--- PROVIDED RECORDS ---

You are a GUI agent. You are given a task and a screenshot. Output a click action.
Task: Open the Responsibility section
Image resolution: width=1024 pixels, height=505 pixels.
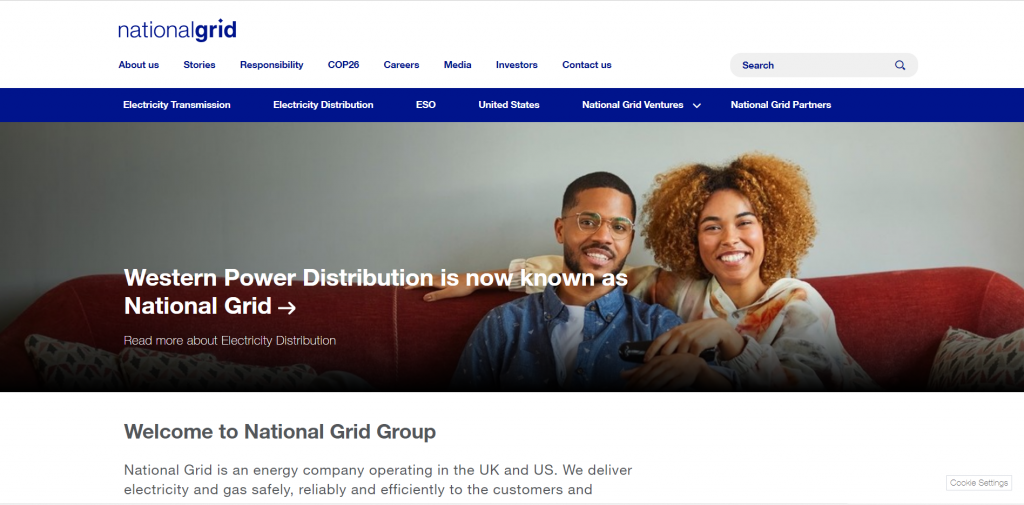point(272,65)
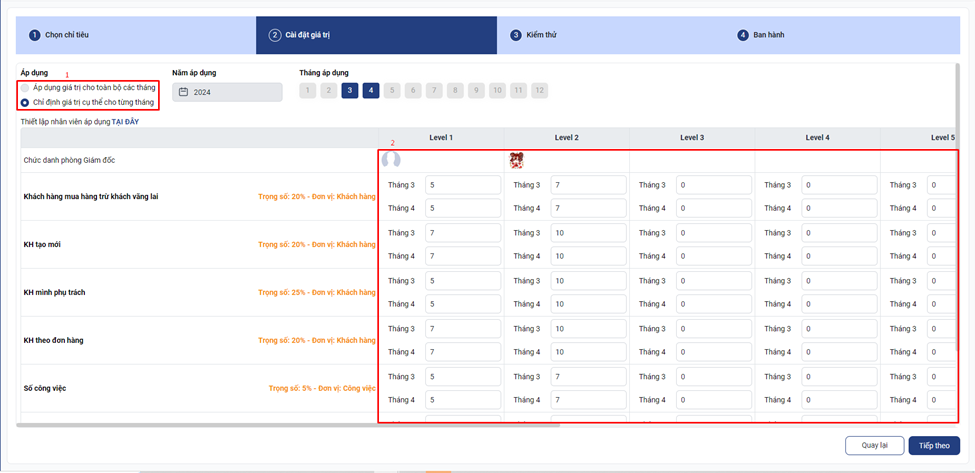Click Level 1 Tháng 3 field for KH tạo mới
This screenshot has width=975, height=473.
(x=462, y=233)
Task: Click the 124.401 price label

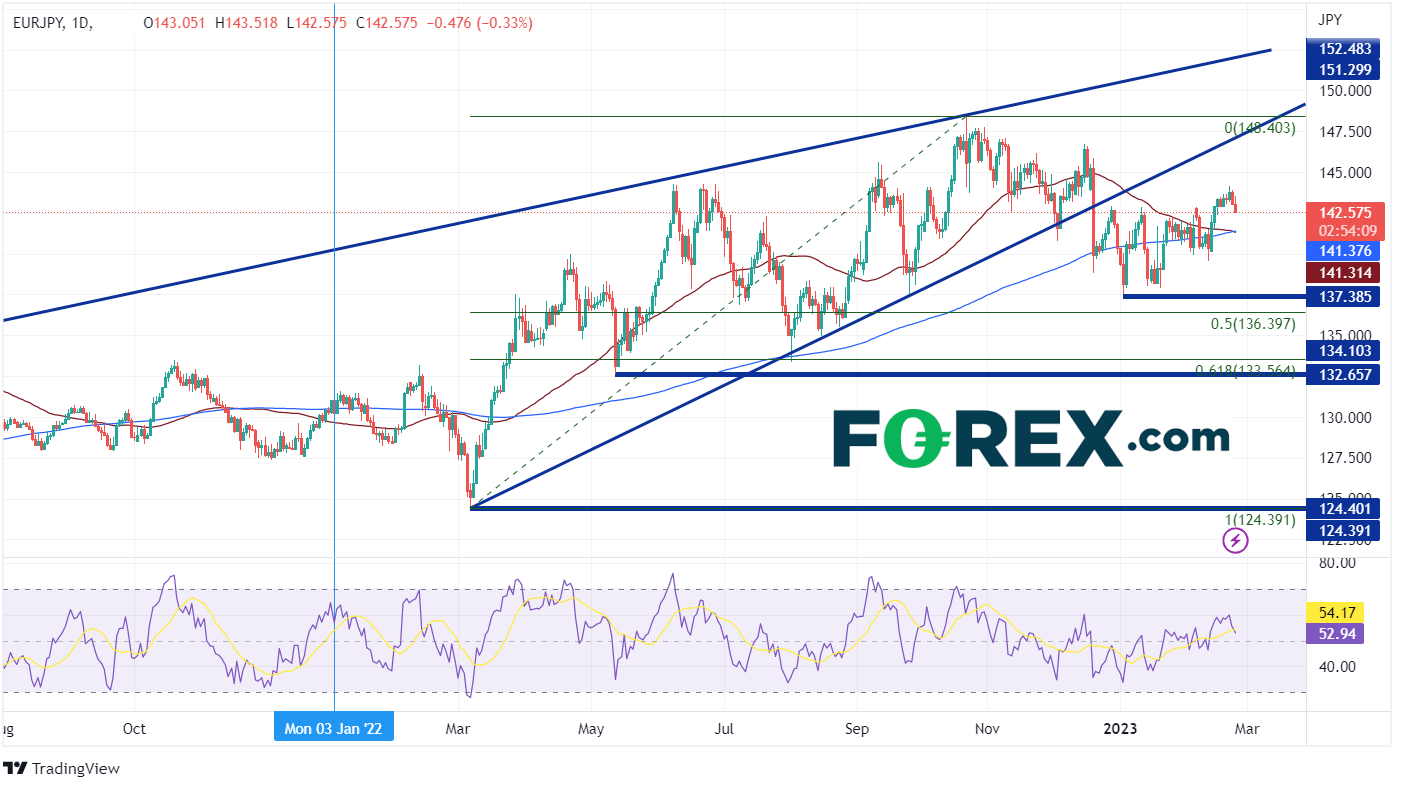Action: pyautogui.click(x=1344, y=507)
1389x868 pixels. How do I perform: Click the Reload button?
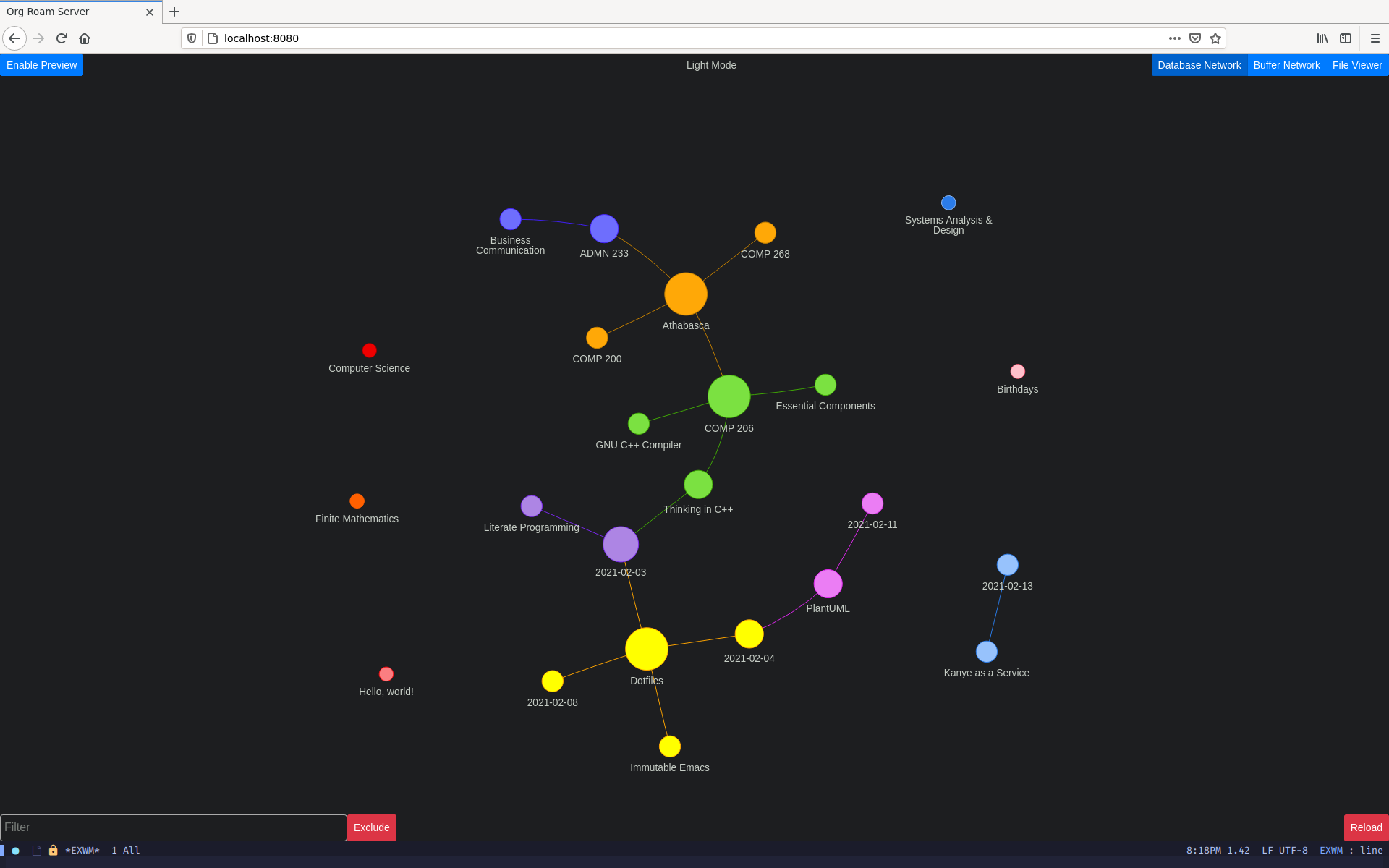tap(1365, 827)
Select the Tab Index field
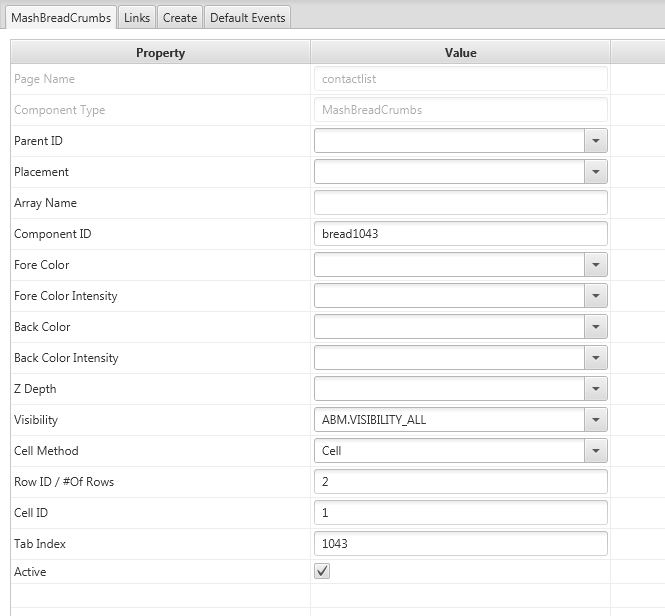The height and width of the screenshot is (616, 665). point(460,544)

---

▶ [REQUIRED ACTION]:
From the first line to the last, write out the data exactly, omitting any pictures.

▶ [OUTPUT BELOW]:
You are a GUI agent. You are given a task and a screenshot. Output a click action.
Task: Open the Responsibility section
Image resolution: width=1024 pixels, height=505 pixels.
point(272,65)
Click Level 1 Tháng 3 field for KH tạo mới
This screenshot has width=975, height=473.
(x=462, y=233)
Task: Click the 124.401 price label

Action: pyautogui.click(x=1344, y=507)
1389x868 pixels. How do I perform: Click the Reload button?
tap(1365, 827)
Select the Tab Index field
The height and width of the screenshot is (616, 665). point(460,544)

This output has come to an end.